In D'Antoni's "seven seconds or less" offense, a lot of the system is predicated on spreading the floor with solid shooting from all corners.
The problem is, the Knicks don't have many reliable shooters from long range, with the exception being Danilo Gallinari.
Most of the players on the current roster excel at mid-range. This is not to say they can't shoot the three, but it may not be their strong suit.
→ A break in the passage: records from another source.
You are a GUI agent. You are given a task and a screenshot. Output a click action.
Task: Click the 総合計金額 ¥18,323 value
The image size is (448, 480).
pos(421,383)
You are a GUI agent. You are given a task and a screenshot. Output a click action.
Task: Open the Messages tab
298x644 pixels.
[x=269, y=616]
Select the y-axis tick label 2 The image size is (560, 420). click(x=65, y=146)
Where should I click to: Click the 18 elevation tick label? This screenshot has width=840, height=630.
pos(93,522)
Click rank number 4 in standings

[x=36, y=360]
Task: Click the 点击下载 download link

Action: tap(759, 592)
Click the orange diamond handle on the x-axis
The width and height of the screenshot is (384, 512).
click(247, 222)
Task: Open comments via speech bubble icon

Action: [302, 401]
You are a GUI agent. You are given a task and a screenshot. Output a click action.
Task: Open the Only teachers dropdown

There are a lot of question marks surrounding some of their best shooters.
Kelenna Azubuike is coming off an injury, so it has yet to be seen how effective he will be; Roger Mason tied his second worst three-point field goal percentage for his career last season; Felton hit a career high 38.5 percent from long range, but it may have just been an aberration, as his career percentage is 32.7 percent; the same goes for Bill Walker and his career high of 43.1 percent.
If they can prove their numbers were not a fluke, then it should help to alleviate any fears of their offense stalling.
After letting Al Harrington walk in free agency, the Knicks don't have any front-court players capable of stretching the floor. Stoudemire, Turiaf, and Randolph can all hit from mid-range, but picturing them trying to hit from behind the arc would make any Knick fan cringe.
Each of the perimeter players must knock down their shots when the opportunity presents itself. After ranking 15 in offensive efficiency last season, the Knicks will have to improve on their pedestrian numbers and it starts with their shooting.